Transcribe only the lines in the data below falling between the line with "This screenshot has height=354, width=390." and the line with "Task: Toggle the Вы следите follow link", including those two lines, and leave out any picture.

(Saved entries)
_ _ _

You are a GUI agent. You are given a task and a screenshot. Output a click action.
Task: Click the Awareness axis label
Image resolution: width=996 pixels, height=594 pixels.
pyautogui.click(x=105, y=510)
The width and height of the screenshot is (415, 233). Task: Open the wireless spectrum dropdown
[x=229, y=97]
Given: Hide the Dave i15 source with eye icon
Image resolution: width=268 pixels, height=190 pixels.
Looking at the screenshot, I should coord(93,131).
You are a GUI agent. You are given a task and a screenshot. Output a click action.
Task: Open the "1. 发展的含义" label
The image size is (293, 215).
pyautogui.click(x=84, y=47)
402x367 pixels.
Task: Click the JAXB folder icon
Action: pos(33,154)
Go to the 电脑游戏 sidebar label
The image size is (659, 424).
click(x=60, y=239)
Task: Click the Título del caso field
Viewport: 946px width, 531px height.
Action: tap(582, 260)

_ _ _

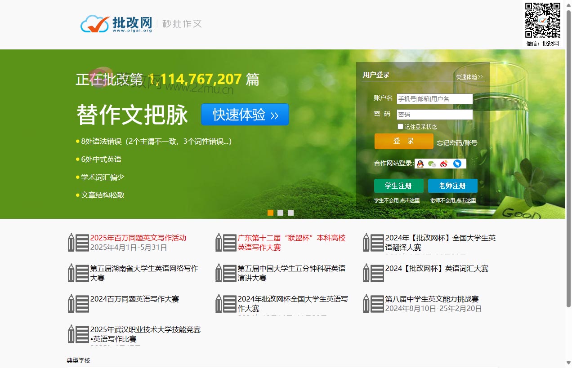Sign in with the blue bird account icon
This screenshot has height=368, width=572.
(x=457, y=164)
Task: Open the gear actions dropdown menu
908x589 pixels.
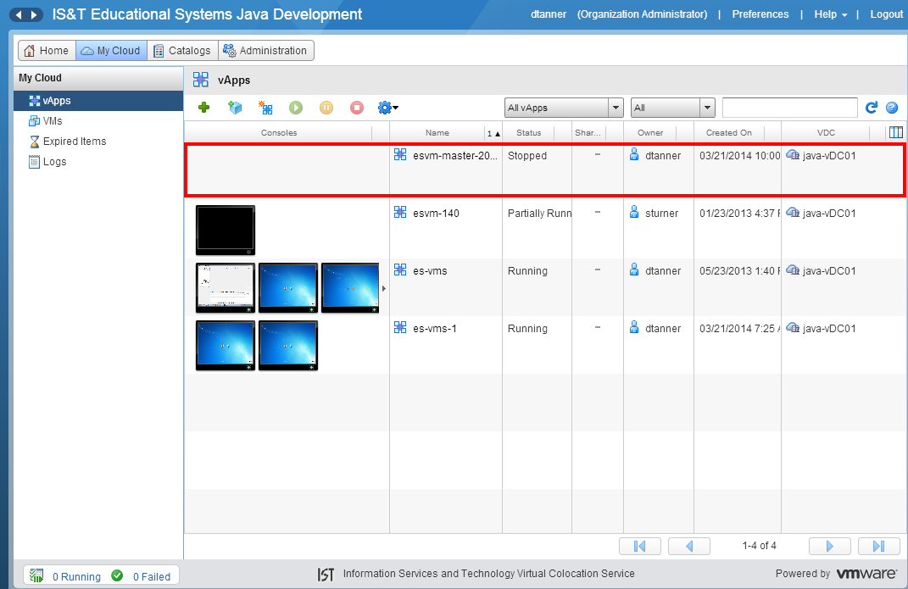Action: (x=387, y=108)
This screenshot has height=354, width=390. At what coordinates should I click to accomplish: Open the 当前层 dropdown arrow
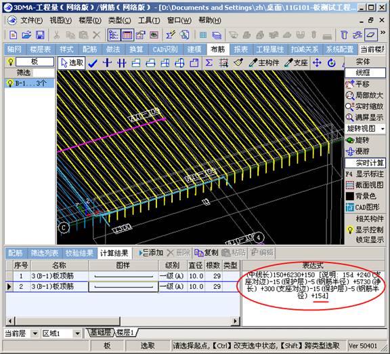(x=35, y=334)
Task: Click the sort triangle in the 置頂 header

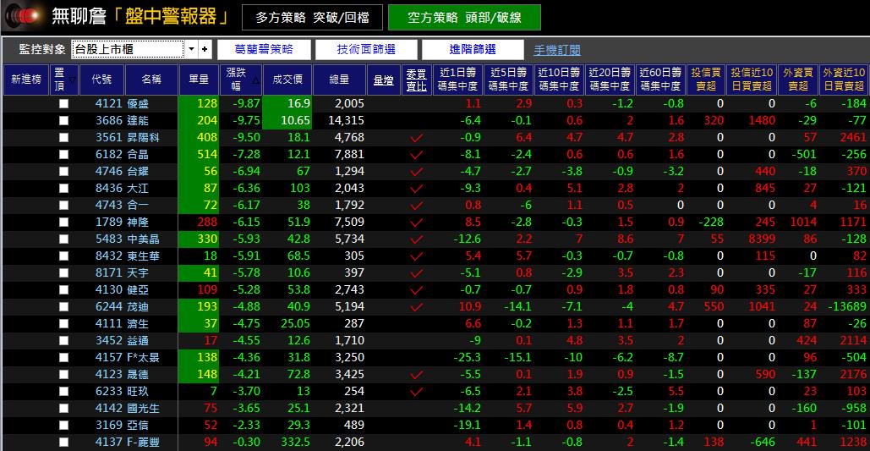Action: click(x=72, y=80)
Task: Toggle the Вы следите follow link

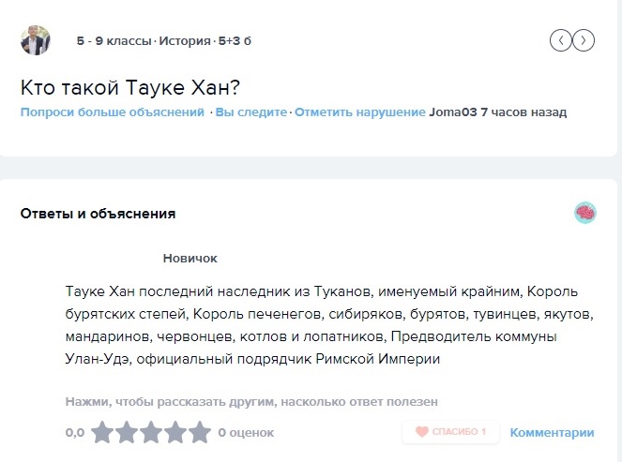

_ _ _

◆ **Answer to this task**
This screenshot has height=354, width=390. At what coordinates should I click to accomplish: Open the 当前层 dropdown arrow
(x=35, y=334)
Task: Click the sort triangle in the 置頂 header

Action: click(x=72, y=80)
Task: Toggle the Вы следите follow link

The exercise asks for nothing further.